━━ Selected text ━━

Based on the old “Get Smart” TV show, this comedy asks the question, “What will you carry?” Choosing between crosses and crowns.

Bible Reference:

Matthew 16:24-27

Cast:

Maxwell Smart Agent 99 (female) Chief Larabee Siegfried

Set:

none

Props:

baseball glove, paper cups and elastics

Costumes:

standard

Lighting & Sound: Time:

normal

15

Script: Max is on stage, working with something, he hurts his finger Max:

Ouch, that smarts!

Max puts on a baseball glove, Agent 99 comes on stage 99:

Did I hear you calling out to yourself Max?

Max:

To myself 99? Why would I call out to myself? None of us here at Control call out to ourselves, you should know that 99! I mean, what if KAOS was listening in on our output . .

99:

On our output Max?

Max:

Yes, 99, on our output. Siegfried is always looking for a chance to gobble up our output.

99:

Let me get this straight Max. You are saying that Siegfried, KAOS’s most feared agent is a . . . turkey?

Max, shocked: He is? I did not know that 99, I mean how did you know that Siegfried was a turkey?

99:

Max, it was you who said that Siegfried would gobble up our output and I took that to mean that he was a turkey.

Max:

99, I was talking metaphorically, I didn’t actually mean that he was a . . .

Chief rushes on stage Chief:

Max, 99, thank heavens you are here! Where’s Larabee?

99:

Larabee has picked up a part-time job packing groceries at Grubpile Supermarket, but he should be along shortly.

━━━
━━ Input records ━━

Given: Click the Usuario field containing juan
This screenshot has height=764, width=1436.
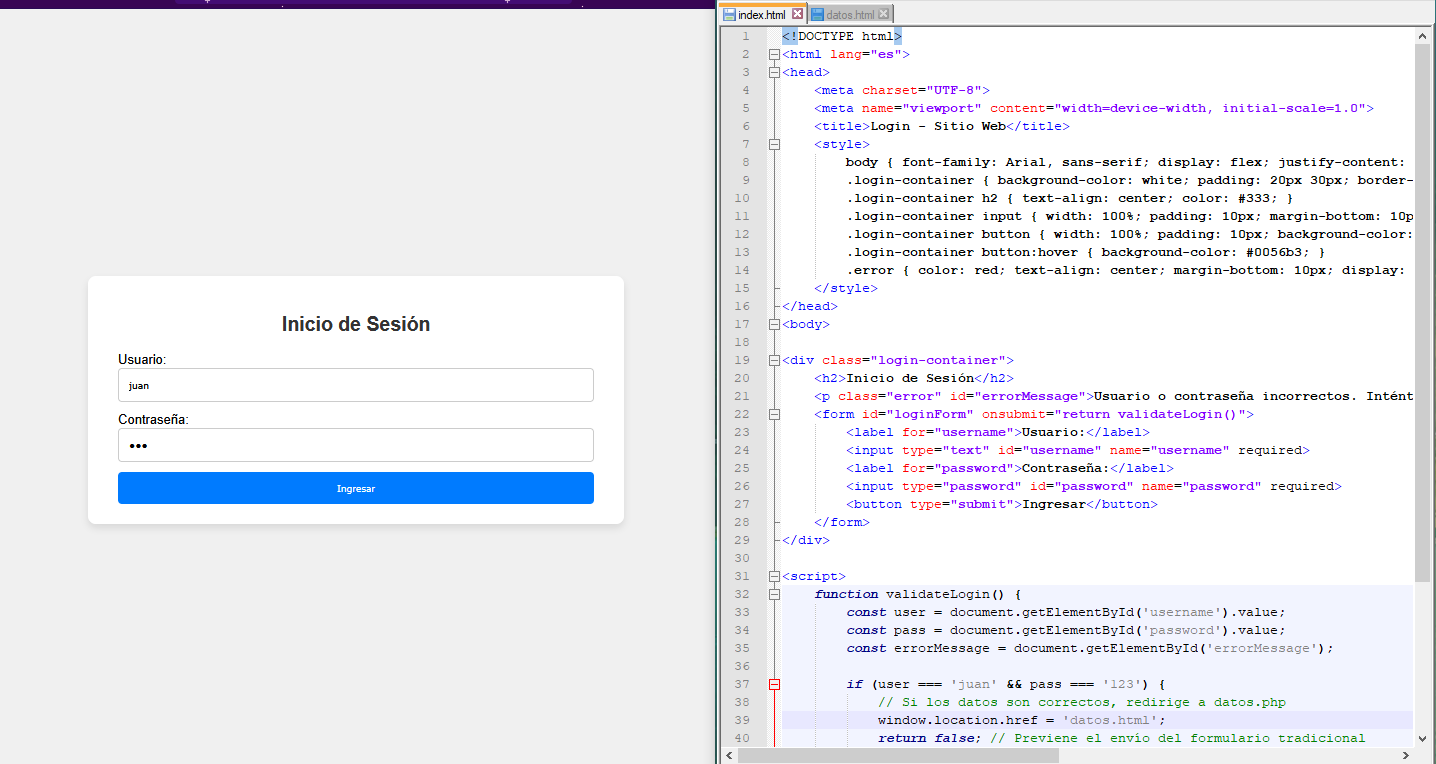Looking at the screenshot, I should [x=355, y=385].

━━━
━━ Input records ━━

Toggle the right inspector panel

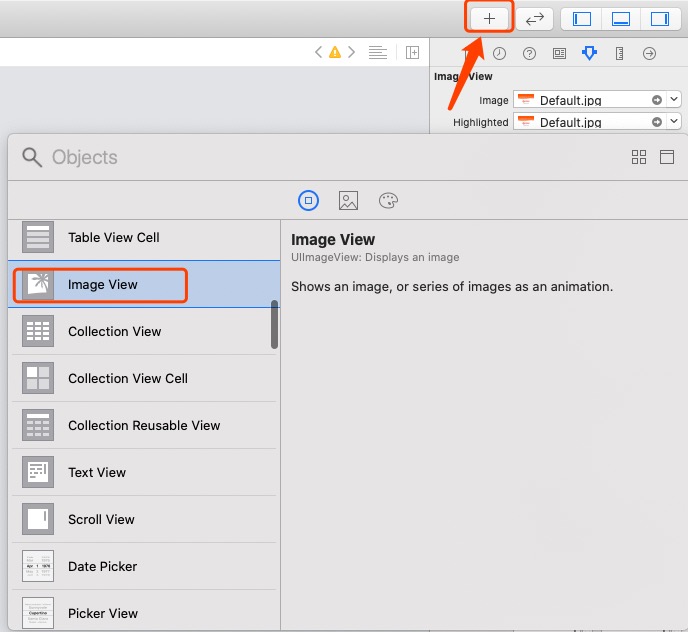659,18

━━━

* [Aim A]
Transcribe the passage of the script starting with "Script: Max is" and going on through "our output . .".
* [Aim B]
Format the entry lines starting with the line with "Given: Click the" and going on through the line with "Looking at the" as a numbered list, skipping blank lines and leaving out the pictures.
The script and the entries are unrelated material.

* [Exercise solution A]
Script: Max is on stage, working with something, he hurts his finger Max:

Ouch, that smarts!

Max puts on a baseball glove, Agent 99 comes on stage 99:

Did I hear you calling out to yourself Max?

Max:

To myself 99? Why would I call out to myself? None of us here at Control call out to ourselves, you should know that 99! I mean, what if KAOS was listening in on our output . .

* [Exercise solution B]
1. Given: Click the Usuario field containing juan
2. This screenshot has height=764, width=1436.
3. Looking at the screenshot, I should [x=355, y=385].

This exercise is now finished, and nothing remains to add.